「桜井」どのような少年時代を過ごされましたか?
私は長男で下に弟と妹がいます。私は特に祖父母に可愛がられて、小さい頃から生活の中でいろいろは知恵を教えてもらいました。
例えば、天丼やカツ丼を頼むと、たくあんが2切れついてくるでしょう。どうして2切れなのか知っていますか?祖母が良く私に話してくれました。「1切れだと人を切る。3切れだと身を切る。4切れは死に繋がる。5切れだと多すぎる。だから2切れなんだよ」と。こういうことをたくさん教えてもらいました。
父親は会社員ですが、神楽をドイツまで公演に行ったり、棚田100選に選ばれた大東町で事務局をして子どもたちに体験させたり、仲人を数十組やったりと、とても世話好きな人です。私が世話好きというのは、父親譲りなのかも知れません。

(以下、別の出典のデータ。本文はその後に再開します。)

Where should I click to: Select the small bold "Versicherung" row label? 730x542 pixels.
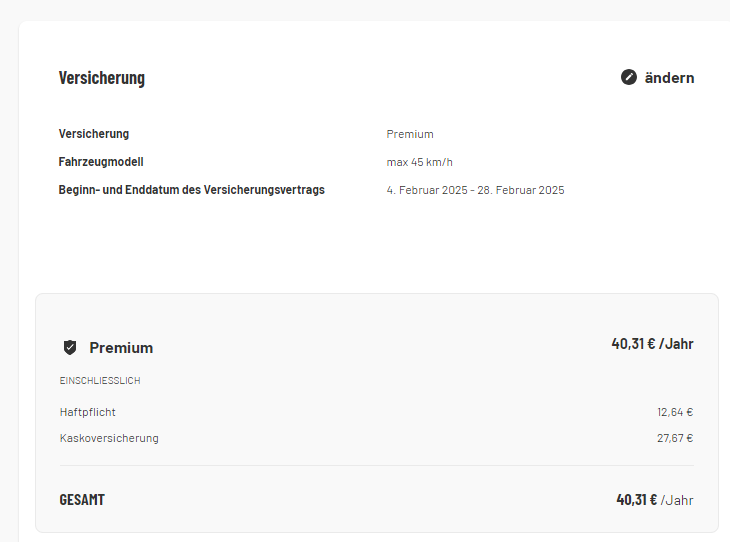point(94,134)

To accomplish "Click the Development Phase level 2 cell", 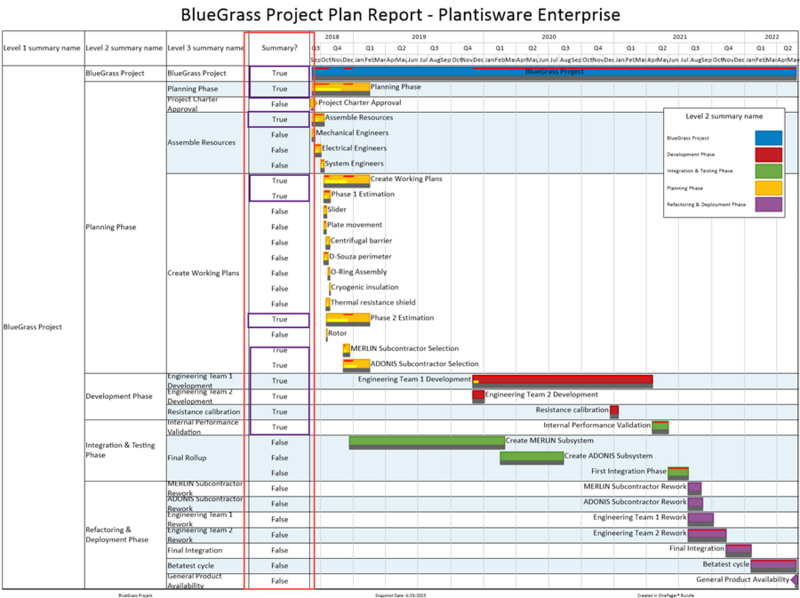I will click(x=119, y=396).
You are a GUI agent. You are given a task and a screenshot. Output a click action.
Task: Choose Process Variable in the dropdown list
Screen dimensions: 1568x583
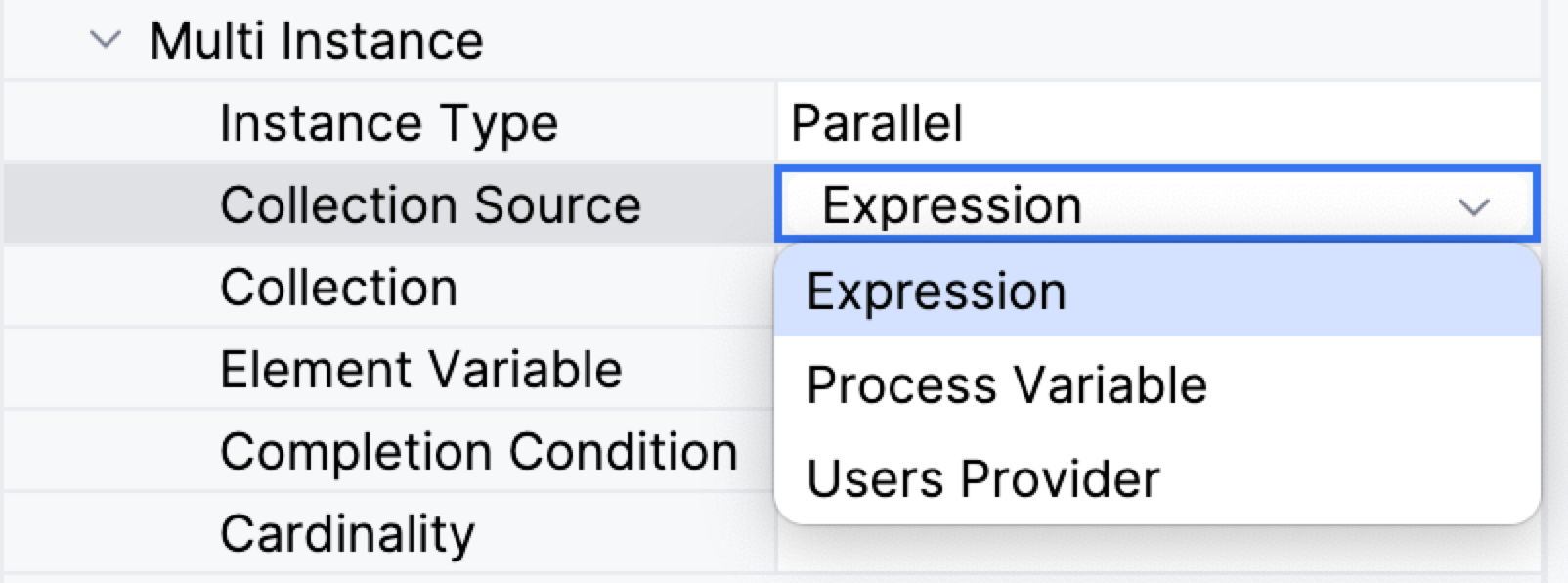coord(1006,384)
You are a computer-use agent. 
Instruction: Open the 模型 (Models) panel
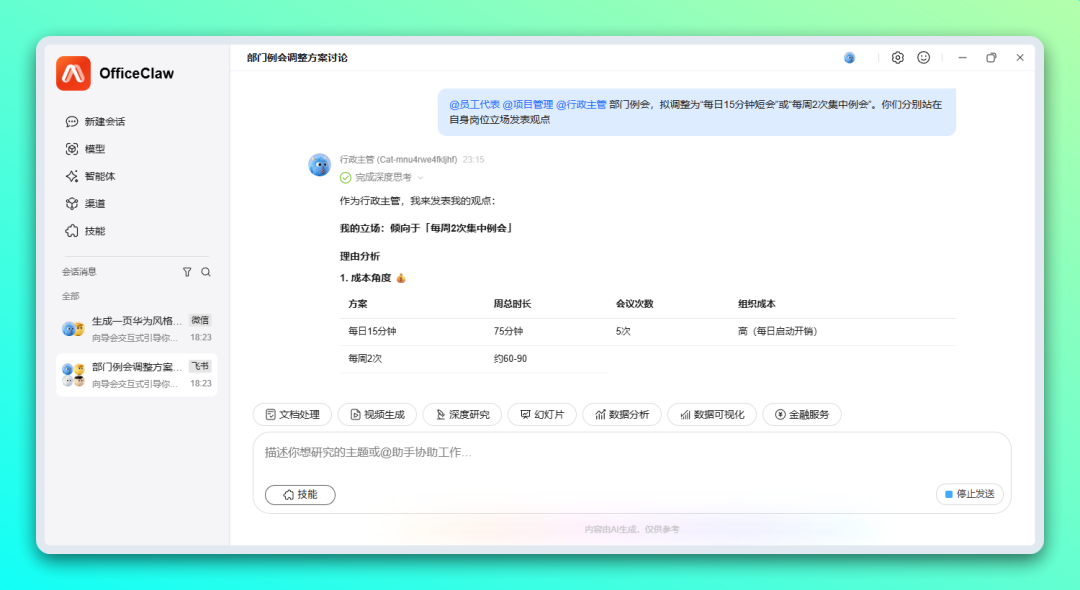pos(94,148)
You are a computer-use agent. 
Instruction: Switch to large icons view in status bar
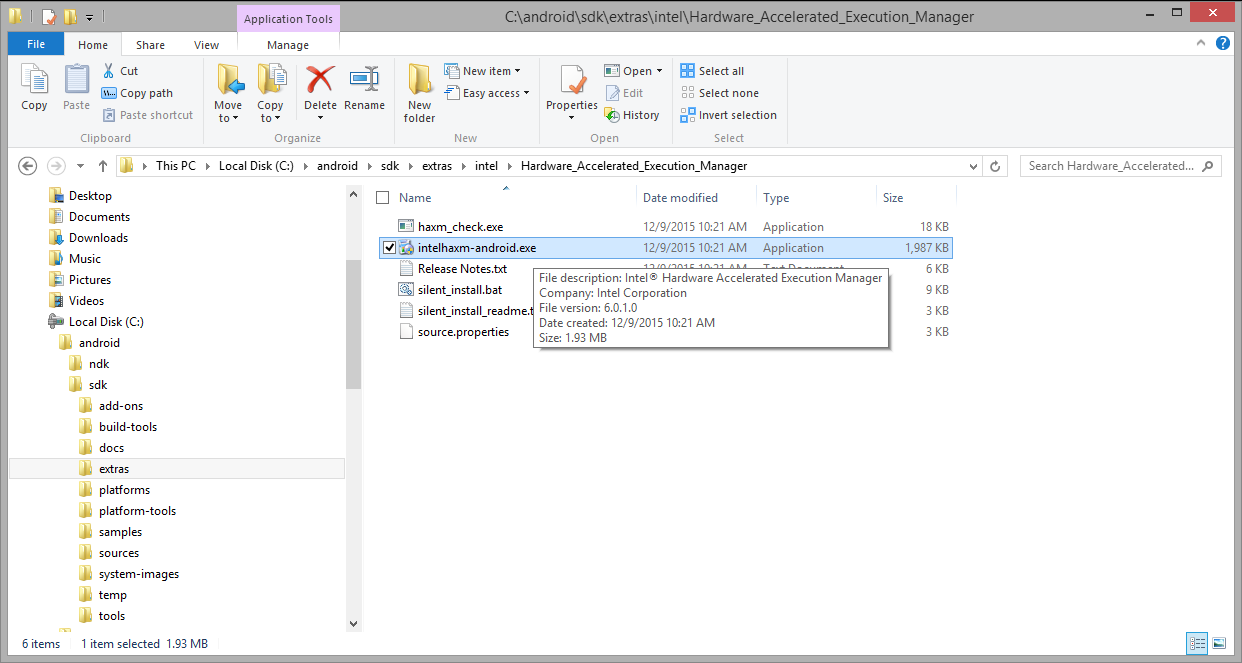1219,643
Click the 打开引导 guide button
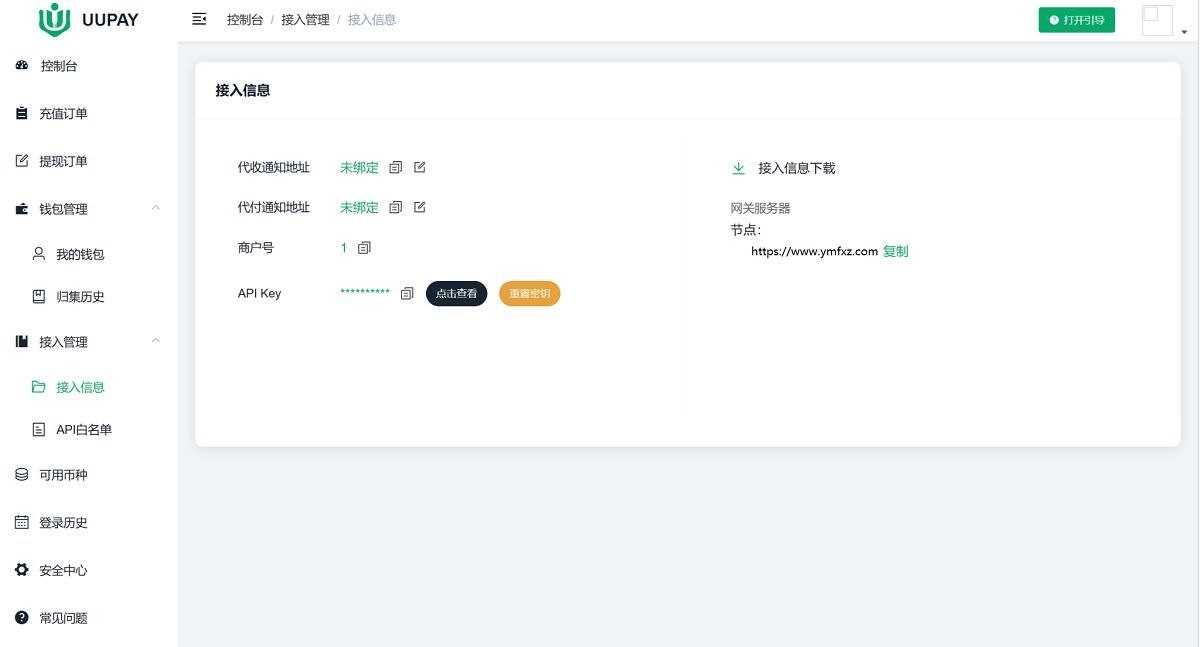This screenshot has width=1200, height=647. (1076, 20)
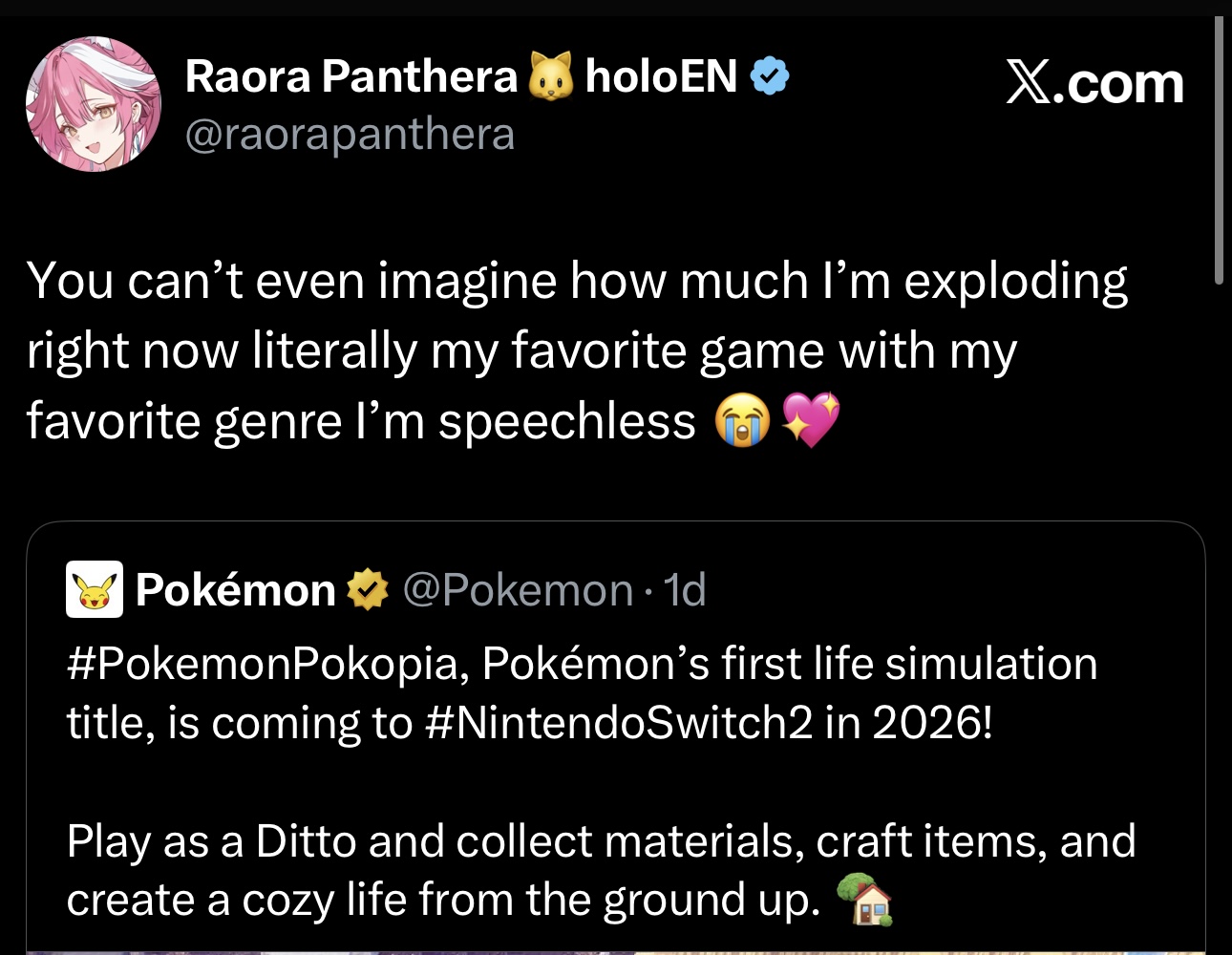The height and width of the screenshot is (955, 1232).
Task: Click the gold verified badge next to Pokémon
Action: [x=367, y=590]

◆社会福祉の団体職員から電子部金の会社に入られたのはどうしてですか?
私が高校を卒業した時は、景気が悪く就職難の時代でした。心配した父は勝手に履歴書をいろいろなところに出し、とにかく受けてみろと言いました。私は専門学校に行って、自分の進路を考えようかと思っていたのですが、どうせ落ちるだろうが、まあ受けるだけでも・・・と受けた社会福祉協議会に受かってしまいました。福祉の仕事はやってみるととても新鮮で、相手の人から感謝されるボランティアと仕事が一体しているいい仕事だと感じました。妻は長女で家を継がなければならず、結婚と同時に私が三澤家に養子に入りました。結婚し、仁多町(現 奥出雲町)に移り住むことになり、2年ほど大東町に通っていました。しかし、社会福祉協議会の役割は地元に住んでいる人がやるべきだと考え初めました。仁多町には、既に大きな社会福祉組織があったので、私がわざわざやることでもないと思っていました。では、地域に何が求められているのだろうかと考えました。当時、たくさんあった大手企業の工場が、どんどん撤退し、女性の働く職場が失われていっていました。女性が働くということは、家計を豊かにし、女性が元気になります。その結果、家庭が明るくなります。福祉とは自立のための側面支援です。ではこの地域にとっての福祉とはなんだろうかと思った時に、女性が働ける職場をつくることだと気がつきました。
そんな時に役所に勤めている妻が、まさか自分の旦那が応募するとは思いもせず「広島の電子部品の会社から、地元に立ち上げスタッフがいれば、工場を進出してもいいと役所に打診があったらしいよ」と私に話しました。そこで妻の話を聞いた時「これをやろう!」と決めました。1998年、23歳で社会福祉協議会を退職し、電子部品の会社に入り、半年間広島で勉強しました。
妻の家は硬い家でしたから、この不況の時に団体職員から、なんで好き好んで民間に移るんだと、周りからずいぶんといわれましたが、自分でやると決めたことだと貫き通しました。
◆ お仕事で苦労されたことは?
社長から、「地元で働く人がいれば、工場を出してもいい」といわれ、広島の工場の様子をビデオにとって持ち帰り一軒一軒回って、会社や仕事の説明をして10名集めました。中には今の仕事をやめて来てくれた人もいました。社長から「これで工場をつくれ」と資金を渡されました。町営の歯科医院だった建物を改装して工場をスタートさせました。私にとっての本当の意味での創業はここにあります。その後 従業員も25〜30人にと順調に増えていきました。
ところが2001年、社長から「あなたは、この土地でやりたいといっていたことからすると、これは、会社にとってはピンチだけれど、あなたにとってはチャンスかもしれない。今年の9月末で、系列会社の整理のためこの会社を解散する」と3ヶ月前に、私にだけ話してくれました。製造をすべて見ていた私は、損益が悪くないということをわかっていました。そこで、私が会社をつくり、この工場を引き継ぐ決心をしました。しかし、今ここでみんなに伝えると不安になり、バラバラになってしまう。社長には、会社がなくなるその日まで黙っていてくれるようにお願いしました。